Poder económico, y afán de riqueza, siempre han jugado un papel decisivo en la historia de la humanidad. Han determinado auge y caída de gobiernos democráticos, pseudo-democráticos y dictatoriales. De eso, algo sabemos en América Latina, por haberlo vivido en carne viva el siglo pasado. Y ha provocado guerras e invasiones y alimentado odios y rencores. De eso saben seguramente más los países al otro lado del océano.
Pasan los años, se transforman los escenarios y cambian los protagonistas. Mas, la realidad sigue siendo la misma. El deseo de riqueza hilvana los hilos del poder. Y es así como se determina el ocaso de imperios económicos, se estimula el nacimiento de otros, se fortalecen gobiernos y se decide el declive de otros.
Poder económico y poder político. Cada vez más cerca. Es difícil, hoy, determinar la frontera que separa el rol de la economía del de la política; la ambición política del afán de riquezas. Se condicionan, se manipulan y se atraen y se alían para alcanzar sus fines, no pocas veces, inconfesables.
Ahí están, como botón de muestra, las denuncias del conductor Jorge Lanata quien, a pesar de las presiones de la presidenta Cristina Fernádez de Kirchner, ha revelado el entramado de corrupción que rodea los contratos del gobierno con el empresario Lázaro Báez; y del diario “La Nación”, el cual ha llevado a la luz pública negocios ilícitos que involucran presuntamente hasta al vice-Presidente Amado Boudou. En Brasil, los medios nacionales han puesto en aprieto al gobierno de la presidenta Dilma Rousseff, al sacar a la luz pública la red de corrupción que ha sido construida alrededor del coloso Petrobras, y han malogrado la imagen del ex presidente Ignacio “Lula” da Silva, al revelar presuntos sobornos que han llevado a la cárcel algunos funcionarios de la administración anterior.

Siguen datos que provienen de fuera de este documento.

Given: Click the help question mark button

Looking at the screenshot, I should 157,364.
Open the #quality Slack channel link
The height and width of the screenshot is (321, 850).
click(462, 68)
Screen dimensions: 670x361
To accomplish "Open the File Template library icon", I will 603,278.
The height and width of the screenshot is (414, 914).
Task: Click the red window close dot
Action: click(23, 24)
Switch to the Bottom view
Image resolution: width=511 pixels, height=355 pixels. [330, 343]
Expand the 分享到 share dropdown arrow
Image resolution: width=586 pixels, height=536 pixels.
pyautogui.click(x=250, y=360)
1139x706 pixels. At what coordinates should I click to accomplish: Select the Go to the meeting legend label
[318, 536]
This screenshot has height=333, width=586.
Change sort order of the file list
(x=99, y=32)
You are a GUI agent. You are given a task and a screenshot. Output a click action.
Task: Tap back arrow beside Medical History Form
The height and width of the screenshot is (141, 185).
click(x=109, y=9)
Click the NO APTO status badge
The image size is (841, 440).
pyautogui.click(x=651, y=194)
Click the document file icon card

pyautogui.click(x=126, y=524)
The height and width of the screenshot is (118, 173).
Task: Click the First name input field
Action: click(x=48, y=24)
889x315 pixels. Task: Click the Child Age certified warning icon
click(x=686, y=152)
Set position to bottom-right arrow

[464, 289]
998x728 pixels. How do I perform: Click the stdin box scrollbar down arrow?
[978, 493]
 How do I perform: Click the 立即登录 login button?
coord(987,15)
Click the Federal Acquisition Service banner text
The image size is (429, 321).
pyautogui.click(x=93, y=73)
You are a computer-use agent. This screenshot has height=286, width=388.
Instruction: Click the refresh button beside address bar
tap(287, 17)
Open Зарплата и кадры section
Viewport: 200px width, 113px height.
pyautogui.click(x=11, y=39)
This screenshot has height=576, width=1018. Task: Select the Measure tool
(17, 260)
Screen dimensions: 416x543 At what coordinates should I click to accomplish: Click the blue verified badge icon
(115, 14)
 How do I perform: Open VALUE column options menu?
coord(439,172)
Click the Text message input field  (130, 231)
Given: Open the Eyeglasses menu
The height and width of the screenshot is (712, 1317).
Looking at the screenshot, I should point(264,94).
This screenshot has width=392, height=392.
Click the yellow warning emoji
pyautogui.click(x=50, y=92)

La labor de los medios de comunicación suele ser cuesta arriba. En especial cuando, como en el caso de Venezuela, el poder político busca la cooperación del económico, aunque sea a través del chantaje y de la coacción. El gobierno del presidente Maduro, a través de su vicepresidente, su vice-ministro de Relaciones Exteriores y de su presidente de la Corporación Venezolana de Comercio exterior, habría solicitado a los directores de las filiales en Venezuela de Telefónica, Zara, Repsol, Bbva, Mapfre, Meliá, Iberia y Air Europa, que influyeran en los medios españoles para que estos abandonaran lo que consideran “una campaña mediática de desprestigio”. Decimos, dejaran de publicar informaciones sobre la escasez de alimentos, de medicinas y de insumos; dejaran de hablar de las largas colas bajo el sol tropical por un quilo di harina, un litro de leche o una panela de mantequilla; dejaran de hacerse eco de las denuncias de Le Monde y del Consorcio Internacional de Periodistas de Investigación, que revelan, con pruebas irrefutables, la existencia de cuentas multimillonarias depositadas en la filial suiza del banco Hcbs; y dejaran de escribir sobre las cuentas, también multimillonarias, que habrían sido canceladas a los líderes del partido español ‘Podemos’ por asesorías fantasmas. Una solicitud, de acuerdo a informaciones filtradas por algunos de los presentes, acompañada por presuntas amenazas, más o menos veladas. En fin, por advertencias de represalias contra intereses españoles. Traducido en el lenguaje coloquial: expropiación, incautación y pare usted de contar. La desmentida oficial, como era de esperarse, llegó. Mas, a destiempo.
Los hechos recientes de Venezuela nos demuestran como los poderes económicos y políticos tratan de hilvanar alianzas. Cuando estas se tornan imposibles, estallan los escándalos. Y comienza el ocaso, casi siempre del poder político de turno.